Researchers examined blood samples from 466 adults, including 94 diagnosed with hEDS and 80 with HSD, and found a protein (fibronectin) with a unique pattern in every participant with hypermobility.
“The study revealed the presence of a specific 52 kDa fragment of fibronectin in the blood of every individual with hEDS and HSD. This fragment was notably absent in healthy controls, individuals with other types of EDS, and those with various kinds of arthritis,” the Ehlers Danlos Society explained.
“The consistent presence of the 52 kDa fibronectin fragment in individuals with hEDS and HSD suggests a possible common underlying pathophysiology.”
So basically they found a biomarker that seems to only show up in people with hypermobility, and they are hoping to use this biomarker to create a blood test. The identification of these fragments could lead to the development of the first blood test for hEDS and HSD, providing a more reliable diagnostic tool for healthcare providers.
In theory, this is good news. A blood test would help more people get an hEDS diagnosis, since it’s seemingly more straight-forward than the physical evaluation and family history used to diagnose hEDS now. It currently takes an average of 12 years before someone gets an EDS diagnosis.
However, I’m skeptical about how a blood test would be used in practice.
Something I always think about is how visually obvious it is that my joints hyperextend. Any doctor who met me should have been on the alert for hEDS within five minutes. And yet, it still took years for me to get evaluated for EDS, and even then it only happened because I pushed for it.
Shortly after I was diagnosed, I mentioned it to a nurse who I’d been seeing regularly for months for lidocaine treatments and she said, “Oh yes, your elbows do overextend. I see that.”

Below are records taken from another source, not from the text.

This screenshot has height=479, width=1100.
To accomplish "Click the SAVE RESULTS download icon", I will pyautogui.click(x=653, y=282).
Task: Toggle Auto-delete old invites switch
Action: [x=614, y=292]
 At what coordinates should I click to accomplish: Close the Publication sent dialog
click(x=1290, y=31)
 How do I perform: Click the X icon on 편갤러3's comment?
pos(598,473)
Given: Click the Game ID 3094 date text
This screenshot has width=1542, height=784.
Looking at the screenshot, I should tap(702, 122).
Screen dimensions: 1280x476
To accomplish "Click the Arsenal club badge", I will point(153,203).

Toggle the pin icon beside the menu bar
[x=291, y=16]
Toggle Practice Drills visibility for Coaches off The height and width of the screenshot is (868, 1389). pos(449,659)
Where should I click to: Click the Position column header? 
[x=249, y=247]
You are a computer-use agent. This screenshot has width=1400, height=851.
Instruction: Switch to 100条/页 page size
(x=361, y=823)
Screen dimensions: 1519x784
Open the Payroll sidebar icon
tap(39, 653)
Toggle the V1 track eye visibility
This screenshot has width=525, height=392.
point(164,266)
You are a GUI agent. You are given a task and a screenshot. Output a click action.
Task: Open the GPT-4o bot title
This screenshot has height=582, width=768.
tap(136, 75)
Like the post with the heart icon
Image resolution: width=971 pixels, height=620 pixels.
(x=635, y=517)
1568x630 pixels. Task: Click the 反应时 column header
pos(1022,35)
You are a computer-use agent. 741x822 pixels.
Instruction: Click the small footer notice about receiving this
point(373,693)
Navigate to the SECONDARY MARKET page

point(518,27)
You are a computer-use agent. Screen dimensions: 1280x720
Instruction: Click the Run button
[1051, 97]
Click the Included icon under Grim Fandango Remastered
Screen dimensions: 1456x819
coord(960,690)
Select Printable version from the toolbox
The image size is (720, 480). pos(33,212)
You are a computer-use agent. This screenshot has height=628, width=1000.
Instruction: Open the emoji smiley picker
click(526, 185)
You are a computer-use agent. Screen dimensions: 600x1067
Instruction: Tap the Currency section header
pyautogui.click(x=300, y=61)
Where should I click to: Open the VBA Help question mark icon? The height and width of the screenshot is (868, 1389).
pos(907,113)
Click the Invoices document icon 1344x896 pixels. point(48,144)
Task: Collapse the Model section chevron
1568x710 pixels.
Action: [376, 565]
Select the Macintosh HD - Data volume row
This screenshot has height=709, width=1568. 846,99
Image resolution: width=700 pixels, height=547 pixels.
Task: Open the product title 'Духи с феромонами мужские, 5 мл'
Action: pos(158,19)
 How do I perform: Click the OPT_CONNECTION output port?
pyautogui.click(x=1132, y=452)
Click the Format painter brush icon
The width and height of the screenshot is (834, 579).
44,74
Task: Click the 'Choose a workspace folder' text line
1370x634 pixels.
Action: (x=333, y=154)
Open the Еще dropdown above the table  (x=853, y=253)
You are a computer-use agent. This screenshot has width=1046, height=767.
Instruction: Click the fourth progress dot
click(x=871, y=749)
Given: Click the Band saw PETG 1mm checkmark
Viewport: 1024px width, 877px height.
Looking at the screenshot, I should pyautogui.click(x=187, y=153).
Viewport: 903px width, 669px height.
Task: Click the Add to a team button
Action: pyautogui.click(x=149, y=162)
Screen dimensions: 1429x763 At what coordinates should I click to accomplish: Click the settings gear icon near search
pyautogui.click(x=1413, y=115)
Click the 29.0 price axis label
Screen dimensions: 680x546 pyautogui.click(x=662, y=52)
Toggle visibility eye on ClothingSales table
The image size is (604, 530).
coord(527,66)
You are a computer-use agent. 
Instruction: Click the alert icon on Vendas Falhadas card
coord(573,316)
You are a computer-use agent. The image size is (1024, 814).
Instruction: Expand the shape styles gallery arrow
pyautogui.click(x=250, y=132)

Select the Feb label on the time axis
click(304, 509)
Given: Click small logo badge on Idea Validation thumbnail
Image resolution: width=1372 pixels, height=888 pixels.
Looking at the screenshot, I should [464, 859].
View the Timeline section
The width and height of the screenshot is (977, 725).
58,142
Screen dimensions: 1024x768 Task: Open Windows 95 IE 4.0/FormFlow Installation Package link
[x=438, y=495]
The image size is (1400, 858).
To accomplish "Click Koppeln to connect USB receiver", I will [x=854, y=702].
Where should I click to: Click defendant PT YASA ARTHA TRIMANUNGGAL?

Okay, well if you can see it that easily, why hadn’t you ever bothered to look for it? Why did I have to spend months researching EDS myself, and then bring it up to doctors who had never even mentioned it as a possibility?
If doctors and nurses ignore obvious visual markers now, I don’t have much faith that they’ll be proactive in ordering something more arduous like a blood test.
Not to mention that once there’s a blood test for something, it’s often treated by doctors as both infallible and the end point of evaluation. This happens regardless of how reliable the blood test even claims to be.
I still remember sitting in an emergency room in my 20’s in extreme pain while the doctor looked me in the eye and said, “It’s definitely not your gallbladder. The blood work for that came back normal.”
Yeah, but it turned out it was my gallbladder. I was having a gallbladder attack caused by gallstones, which showed up on an ultrasound that I finally got a couple months later.
But that particular blood test isn't very accurate when it comes to diagnosing gallbladder attacks, as an article from Merck Manual explains: "Laboratory tests usually are not helpful; typically, results are normal unless complications develop."
Whether or not that ER doctor knew that the gallstone blood test was unreliable doesn’t really matter at the end of the day, because he presented the information to me as though the blood test was a perfect indicator – and I believed him.
The result was that I spent months after that enduring additional gallstone attacks, while waiting for another doctor to override him and order the ultrasound.
Another time, a medication I was taking was causing excessive bruising on my legs, to the point that there was more black and purple than skin tone. My then-doctor ran blood work and said that “everything was normal.”
So again, the blood test resulted in a faulty conclusion, because something was definitely abnormal.
A few years later, when I was finally diagnosed with hEDS, I realized that one of the symptoms is heightened bruising, and thus the medication I had taken had sent that into overdrive. EDS bruising does not always show up in blood tests because it’s not caused by the same factors that cause bruising in other patients.
If my then-doctor had taken the time to look at the visually obvious bruising on my legs and decided to override the “normal blood work” results, maybe I would have been diagnosed with EDS sooner.
Make no mistake, I’m glad that there is ongoing research into a blood test for hEDS, and I hope we eventually get one and that it will lead to more people finally being diagnosed.
It’s just that I don’t have as much faith in doctors as many of them seem to have in blood tests. So I remain skeptical about how it would actually be used in practice.